Authorities Did Not Work Fast Enough--MRD Employees in Public Hospitals Missed the Opportunity of a Lifetime
By the end of May 2003, DOH asked the provincial authorities (PA) to inform the government hospitals in their area about the new Functional Position (Jabatan Fungsional) system for medical record personnel (released in December 2002). PA should ask hospitals to report the names of the nondegreed MRD personnel by September 2003. In return, these nondegreed MRD personnel would be given an exception clause (pemutihan), allowing them to receive additional salary even though they are classified as a nondegreed MRHI group. All names received after the pemutihan period would be regarded as latecomers and therefore should take formal MRHI study in a three-year program.
Unfortunately, the passing of information on the pemutihan period from the local PA to provincial hospitals (that employed the nondegree public servant MRD personnel) was somehow missed. As a result, there were many hospitals that did not receive the news, and the nondegree MRD personnel missed this opportunity. As a result, many complaints rise to the surface. Presently, several education solutions are being discussed for the benefit of these "missed" nondegree MRD personnel.
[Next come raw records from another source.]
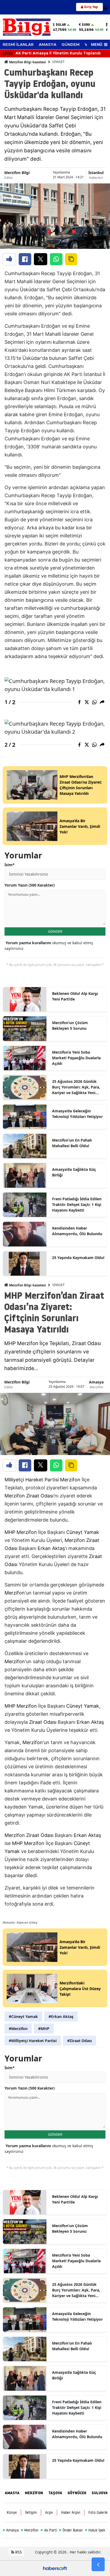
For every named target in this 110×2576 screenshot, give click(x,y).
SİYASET (58, 62)
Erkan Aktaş (51, 1548)
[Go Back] (98, 2564)
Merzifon (96, 1387)
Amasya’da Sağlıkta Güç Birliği (74, 1172)
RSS (18, 2552)
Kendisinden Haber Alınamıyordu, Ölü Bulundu (77, 1231)
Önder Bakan (71, 2530)
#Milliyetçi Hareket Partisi (33, 2040)
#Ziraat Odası (79, 2040)
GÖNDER (55, 931)
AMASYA (47, 45)
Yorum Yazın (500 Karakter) (30, 885)
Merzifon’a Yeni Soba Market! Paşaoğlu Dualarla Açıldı (76, 1058)
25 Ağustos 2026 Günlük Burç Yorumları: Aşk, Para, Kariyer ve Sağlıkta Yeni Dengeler (76, 1087)
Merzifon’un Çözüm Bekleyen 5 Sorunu (70, 1025)
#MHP (43, 2028)
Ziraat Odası (39, 1496)
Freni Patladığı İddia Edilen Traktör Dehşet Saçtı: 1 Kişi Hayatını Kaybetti (76, 1204)
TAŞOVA (55, 2493)
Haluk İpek (95, 2530)
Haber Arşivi (70, 2512)
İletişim (31, 2512)
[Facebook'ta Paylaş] (25, 259)
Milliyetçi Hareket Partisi (32, 1479)
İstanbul (96, 172)
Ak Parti (49, 2530)
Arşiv (49, 2512)
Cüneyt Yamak (82, 1532)
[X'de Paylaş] (40, 259)
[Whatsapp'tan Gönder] (56, 259)
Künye (12, 2512)
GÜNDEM (70, 45)
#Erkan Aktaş (61, 2016)
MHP (10, 1532)
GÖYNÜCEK (77, 2493)
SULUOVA (100, 2493)
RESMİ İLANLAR (18, 45)
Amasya (96, 1382)
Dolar (61, 24)
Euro (86, 24)
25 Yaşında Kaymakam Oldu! (78, 1257)
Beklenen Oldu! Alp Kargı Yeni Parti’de (75, 996)
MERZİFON (34, 2493)
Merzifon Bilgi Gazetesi (27, 62)
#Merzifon (18, 2028)
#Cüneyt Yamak (23, 2016)
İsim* (10, 864)
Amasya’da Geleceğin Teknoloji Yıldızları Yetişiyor (77, 1113)
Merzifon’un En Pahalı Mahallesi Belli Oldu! (72, 1143)
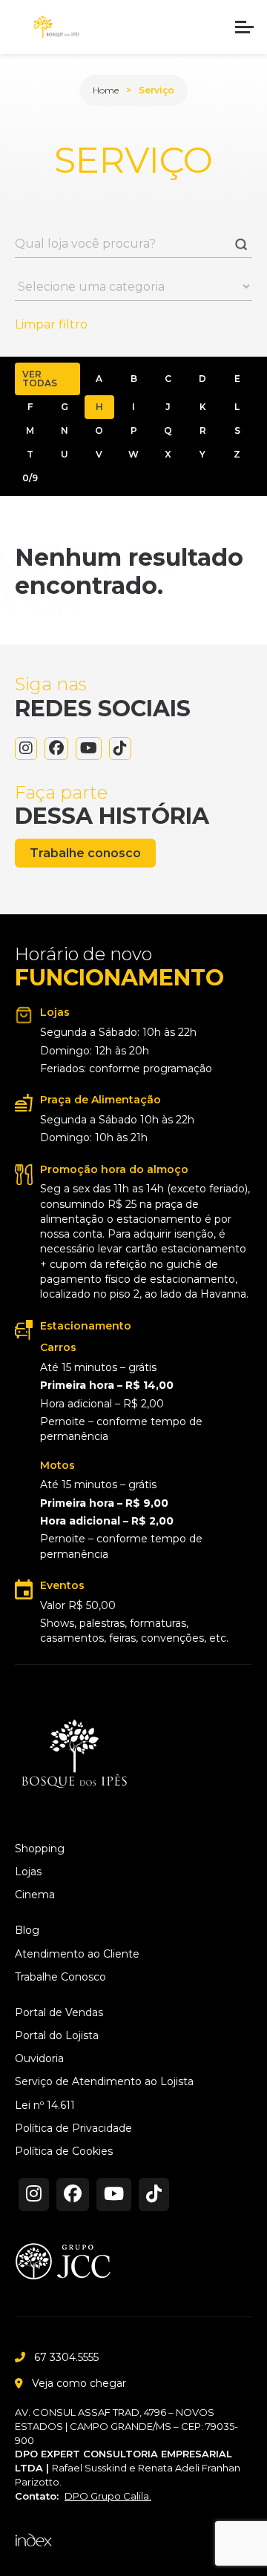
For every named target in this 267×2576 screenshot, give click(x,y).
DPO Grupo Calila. (108, 2496)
Later on, every professional organization (in this case, PORMIKI) will be asked by the government to evaluate the competencies and certification of the professionals. But, this system has still a long way to go.
Constraints on HRIM Schools
- Difficulties in following the national curriculum of 2002 on MRHI.
Even though the national curriculum on MRHI of 2002 has been released, in reality, many schools run their own curriculum and are still a long way from reaching the mandated function or competency.
- Inadequate facilities for conducting proper MRHI subjects.
Insufficient libraries, limited access to foreign publication materials, lack of computer labs.
- Qualified lecturers are scarce and learning materials are limited to the local needs or to a lecturer's knowledge and capability. As a result, the curriculum, the content, depth of learning subjects, and the way materials are presented varies greatly.
- Brief clinical hours for the students due to budget constraints.
- Lack of hospital preparation for having mentors ready on-site for guiding the students. There are gaps between theory and reality in practical work.
- Foreign language barrier among the students and the lecturers, resulting in inaccessibility to materials in English including Internet resources.
- Limited qualified MRHI personnel available in government hospitals: a challenge for the MRHI schools.
In sum, professionals in MRHI are limited in Indonesia. Most new schools have not produced any graduates, while previous graduates from the older schools tend to work in private health institutions and a few in insurances, IT consultancy companies (for a better salary), or they have left the profession. As a result, government hospitals mostly employ the nondegree MRHI personnel.
To address the above constraints, there must be several actions:
- Encourage the establishment of an information center for MRHI schools-- circulating current important news, such as the latest relevant reference materials and other important issues.
- Create Indonesian language training materials in MRHI subjects.
- Provide professional guidance on conducting training for the trainers (TOT) and standardization for MRHI educator. This program has never been done, and it should be carried out by the DOH and PORMIKI or other related health organizations.
- Offer nondegree MRHI employees, especially in the government hospitals, the opportunity for further study through distant learning programs on MRHI.
- Unqualified MRHI schools should be controlled, evaluated, re-programmed, or closed by provincial authorities and/or by the DOH.